Lowell continued to be a problem, mostly Lowell, but also me. Our parents lay beside each other in their bed and fretted. What was to be done about us? When would Lowell revert to the sweet, sensitive boy they knew he was inside? When would I manage to make a friend I didn’t make up?
Lowell’s counselor, Ms. Dolly Delancy, said that Lowell no longer believed their love for him was unconditional. How could he? He’d been told to care for Fern as a sister. He’d done so, only to see her cast from the family. Lowell was confused and he was angry. Good thing we have a trained professional to tell us that, Dad said.
Mom liked Ms. Delancy. Dad did not. Ms. Delancy had a son, Zachary, who was in the third grade when I was in kindergarten. Zachary used to lie under the jungle gym and whenever a girl swung over him, he’d call out the color of her underwear, even if she was wearing pants and he couldn’t possibly know. I know our parents were aware of this, because I was the one who told them. Dad thought it was relevant information. Dad thought it was very telling. Mom did not.
Ms. Delancy said that the qualities making Lowell hard to live with were all very good qualities, some of his best, in fact—his loyalty, his love, his sense of justice. We wanted Lowell to change, but we didn’t want him changing the things preventing that change. It made for a ticklish situation.
I didn’t have a counselor of my own, so Ms. Delancy shared her thoughts about me as well. I was in the same predi
cament as Lowell, but while Lowell was responding by pushing the boundaries, I was trying my hardest to be good. Both reactions made sense. Both should be seen as cries for help.
Children do best with clear expectations and predictable consequences, Ms.
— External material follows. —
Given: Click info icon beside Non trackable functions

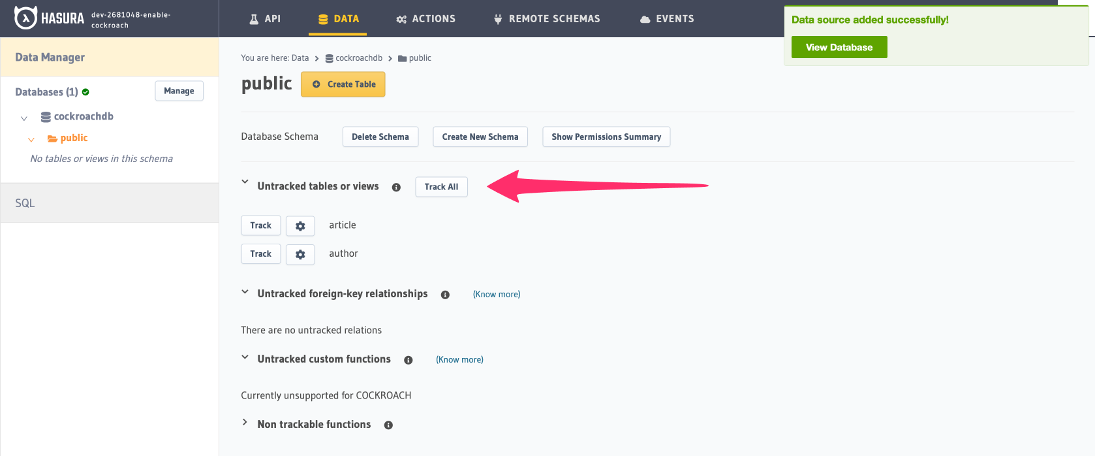Looking at the screenshot, I should click(x=388, y=425).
Delancy said, conveniently ignoring the fact that if you told Lowell, this is where we draw the line, you could count on him stomping instantly over it.
Our parents decided it would be better to leave the line a blur and concentrate on allaying Lowell’s insecurities. The house filled with love for Lowell, his favorite foods, books, games. We played Rummikub. We listened to Warren Zevon. We went to fucking Disneyland. It made him furious.
• • •
I DON’T SUPPOSE Ms. Delancy’s assessment was wrong, but I do think it was incomplete. The part she was missing was our shared and searing grief. Fern was gone. Her disappearance represented many things—confusions, insecurities, betrayals, a Gordian knot of interpersonal complications. But it also was a thing itself. Fern had loved us. She’d filled the house with color and noise, warmth and energy. She deserved to be missed and we missed her terribly. No one outside the house ever really seemed to get that.
Because school was not making me feel the things everyone thought I needed to be feeling—valued and indispensable—I was transferred in the first grade to the hippie school on Second Street. The kids there didn’t like me any better, but name-calling was not tolerated among the hippies. Steven Claymore taught the kids to scratch their armpits instead, which sometimes kids just did, so it had deniability, and this allowed the adults, including our parents, to console themselves that my situation had improved. I had a wonderful first-grade teacher, Ms. Radford, who genuinely loved me. I was given the part of the hen in The Little Red Hen—inarguably, the lead, the star turn. This was all it took to convince Mom that I was flourishing. Her catatonia had been replaced with an implausible buoyancy. Lowell and I were fine. We were such good kids, basically. Smart kids. At least we all had our health! Every gangplank a seesaw.